§ **What you have to do**
Transcribe exactly the line containing "Política Comercial (229, 1987)" plus every later line in the data.

==== Provided data

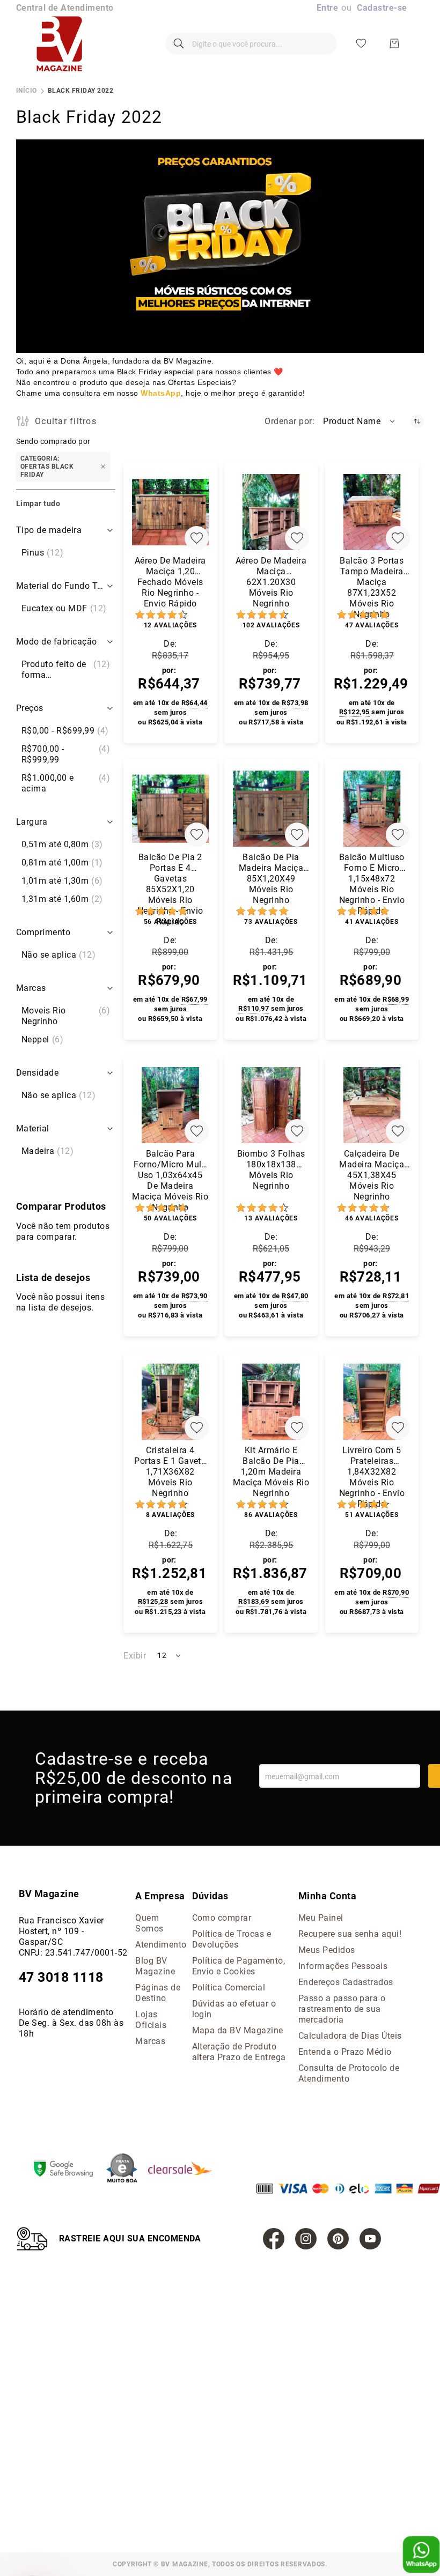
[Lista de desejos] (361, 43)
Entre (327, 8)
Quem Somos (149, 1923)
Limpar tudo (38, 503)
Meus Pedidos (326, 1950)
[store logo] (59, 43)
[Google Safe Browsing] (69, 2169)
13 (270, 1218)
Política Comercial (229, 1987)
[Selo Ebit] (127, 2169)
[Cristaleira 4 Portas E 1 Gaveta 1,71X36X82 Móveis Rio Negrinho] (170, 1402)
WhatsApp (161, 393)
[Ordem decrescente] (417, 421)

========

§ **Result**
Política Comercial (229, 1987)
[Selo Ebit] (127, 2169)
[Cristaleira 4 Portas E 1 Gaveta 1,71X36X82 Móveis Rio Negrinho] (170, 1402)
WhatsApp (161, 393)
[Ordem decrescente] (417, 421)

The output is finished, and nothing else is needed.